The Server Big 3 (Dell EMC, HPE, and Lenovo) outlined their strategies for both HPC and Machine Learning, and announced new servers with support for multiple GPUs. Lenovo was particularly aggressive, proclaiming that they intend to catapult past both Dell and HPE to take the #1 spot in HPC by 2020. If they are able to accomplish this goal, it would be an impressive feat, given HPE and Dell’s large presence, portfolio, and sales organizations targeting this market.

All three companies recognize that their customers need help to adopt machine learning into their datacenters and applications and are offering a bevy of tools, training, and systems designed to ease their path. While most GPUs for machine learning have historically been installed in hyper-scale datacenters, the major server OEM’s are preparing for a time when their enterprise customers need to install hardware on-premises, where their data resides.

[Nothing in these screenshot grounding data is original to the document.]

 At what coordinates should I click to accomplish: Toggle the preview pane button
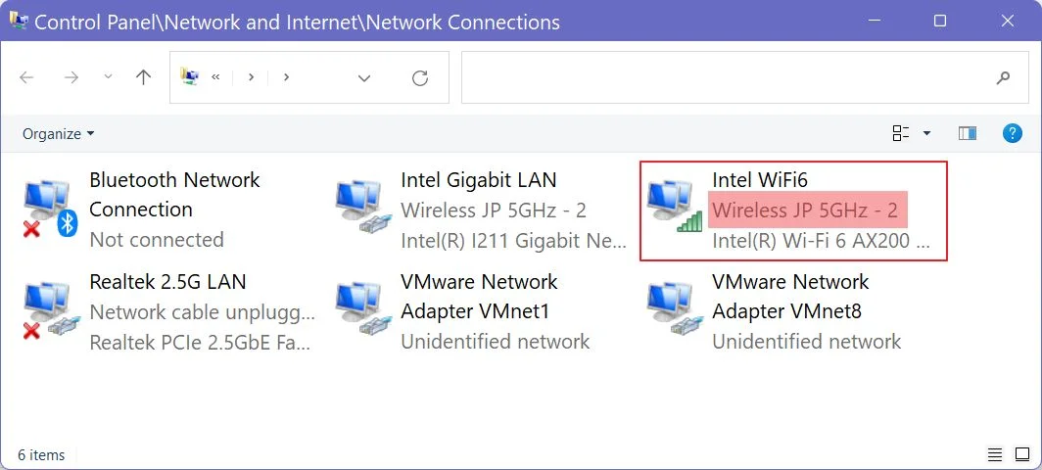968,133
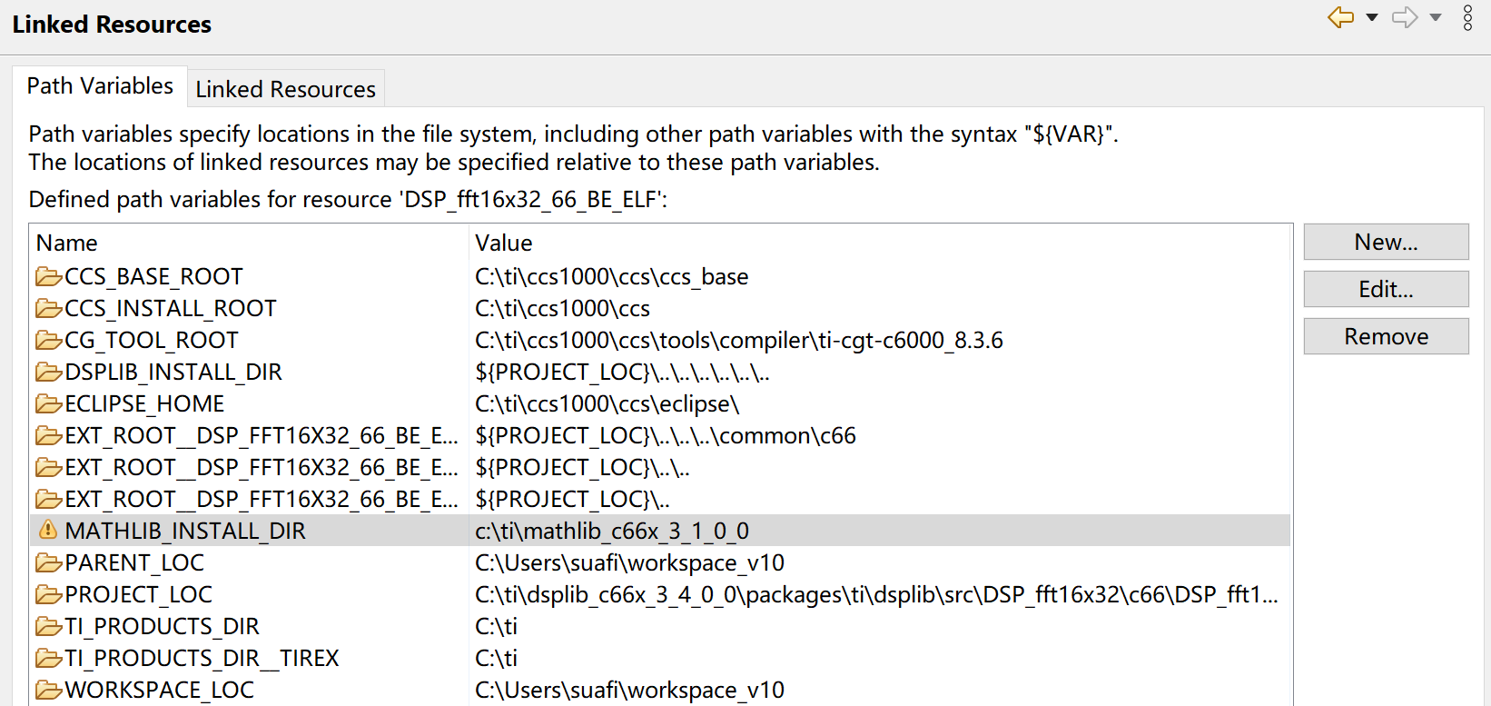This screenshot has width=1491, height=706.
Task: Click the ECLIPSE_HOME folder icon
Action: pyautogui.click(x=49, y=403)
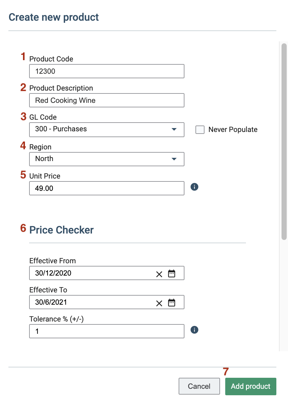Open the Effective From calendar picker

[x=172, y=274]
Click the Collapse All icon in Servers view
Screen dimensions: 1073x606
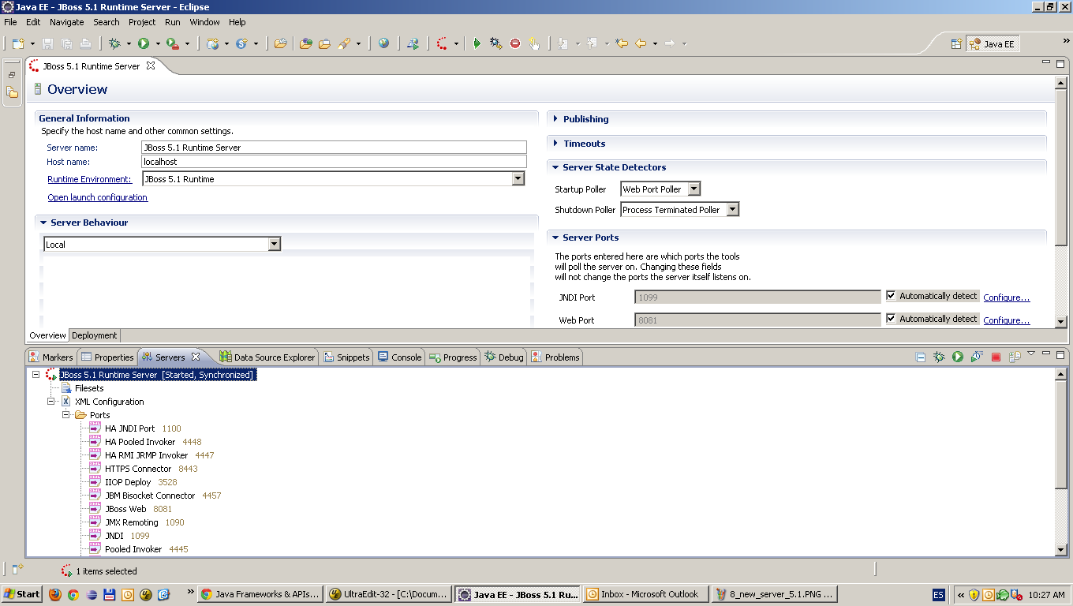[x=920, y=357]

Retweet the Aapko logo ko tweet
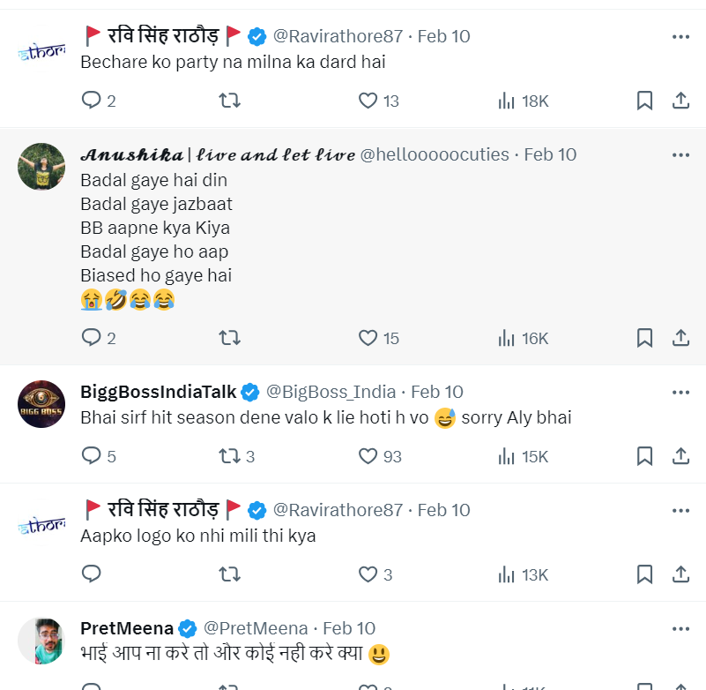(x=229, y=574)
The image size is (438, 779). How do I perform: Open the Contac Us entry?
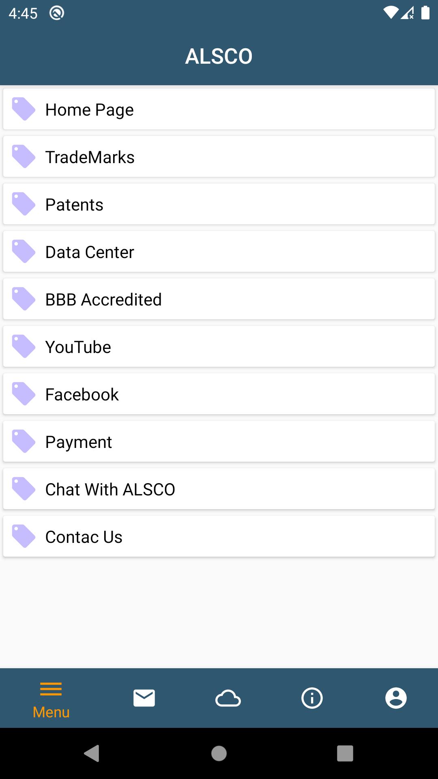[x=219, y=536]
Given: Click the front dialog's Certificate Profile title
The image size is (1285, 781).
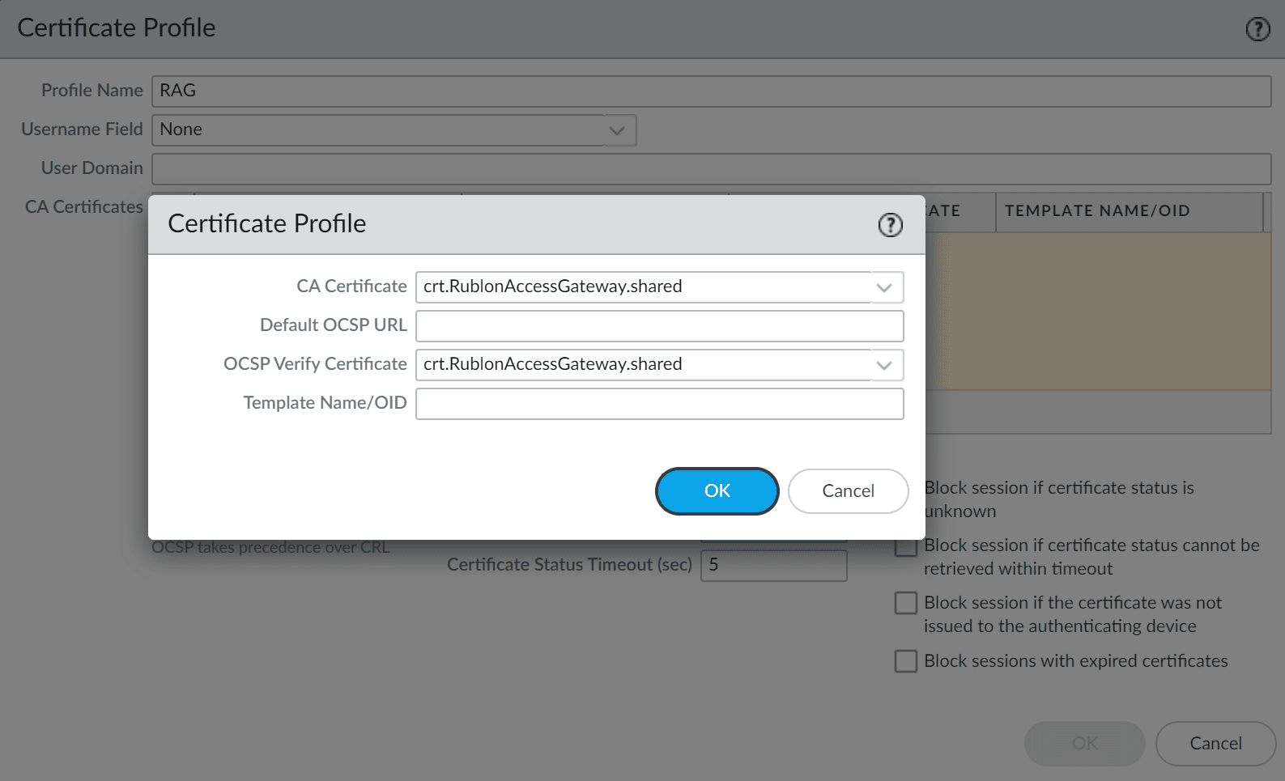Looking at the screenshot, I should (267, 224).
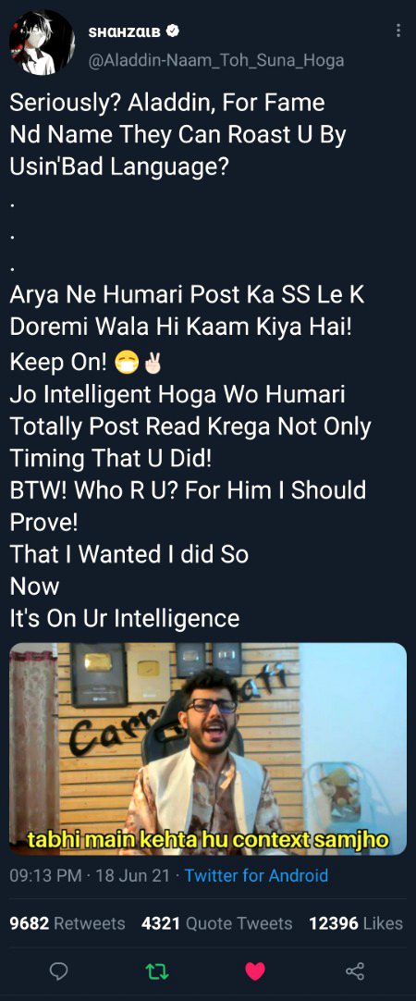Screen dimensions: 416x1001
Task: Toggle the green retweet icon
Action: pos(156,971)
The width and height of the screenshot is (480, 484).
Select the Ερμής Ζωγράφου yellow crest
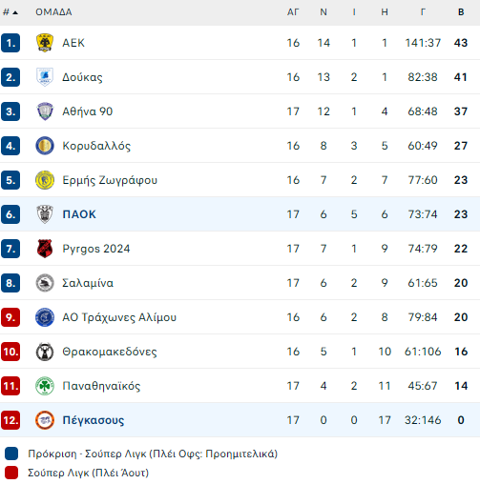coord(45,180)
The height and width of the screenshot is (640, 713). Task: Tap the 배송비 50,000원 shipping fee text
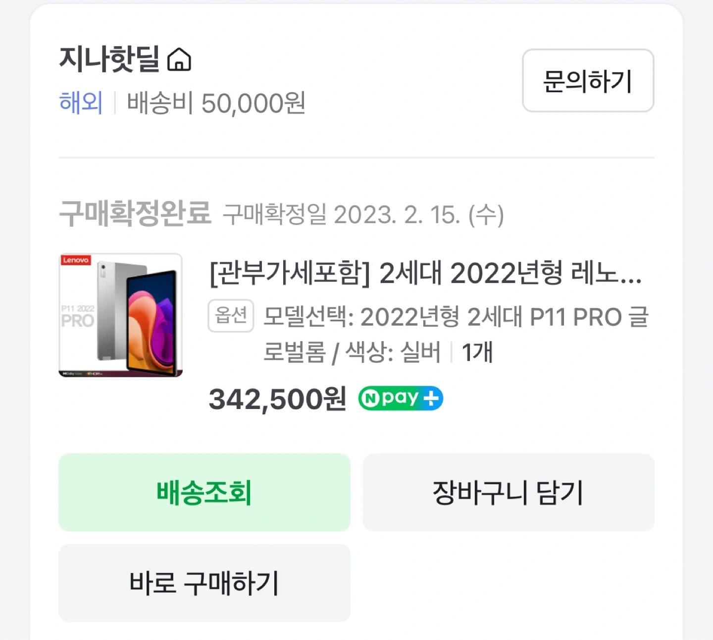[216, 103]
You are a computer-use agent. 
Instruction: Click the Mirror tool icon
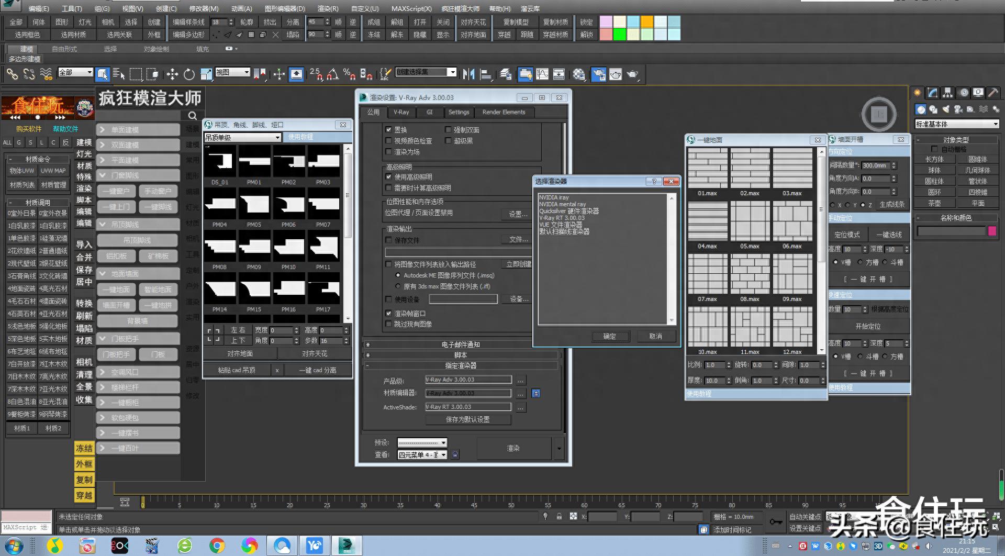click(468, 74)
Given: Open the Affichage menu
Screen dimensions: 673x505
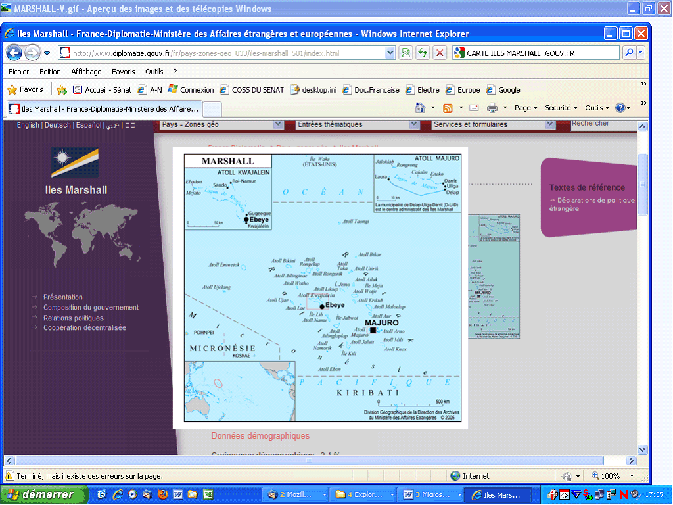Looking at the screenshot, I should coord(86,72).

The other system that caught my attention was the D-Wave 2000Q, the first quantum computer to support 2000 qubits, along with some interesting deep learning and ecommerce experimental results. Executives at the company believe that commercial applications for quantum computing will begin to materialize when these systems reach the 5,000-10,000 qubit range, and hope achieve that in the next few years.

Conclusions

With so much going on at SC’17, I thought it might help to reprise my key takeaways in “science, silicon and systems” from this momentous event:

  1. Intel now has a 2-3 year gap in HPC-specific silicon, beyond the impressive but standard Xeon Skylake processors, given the cancellation of Knights Hill.
  2. NVIDIA has consolidated its leadership in scientific and machine learning acceleration (every cloud, every vendor, with NVIDIA GPU Cloud greatly simplifying adoption.)
  3. ARM finally has a competitive server part in Cavium’s ThunderX2, with HPE and Cray jumping on board.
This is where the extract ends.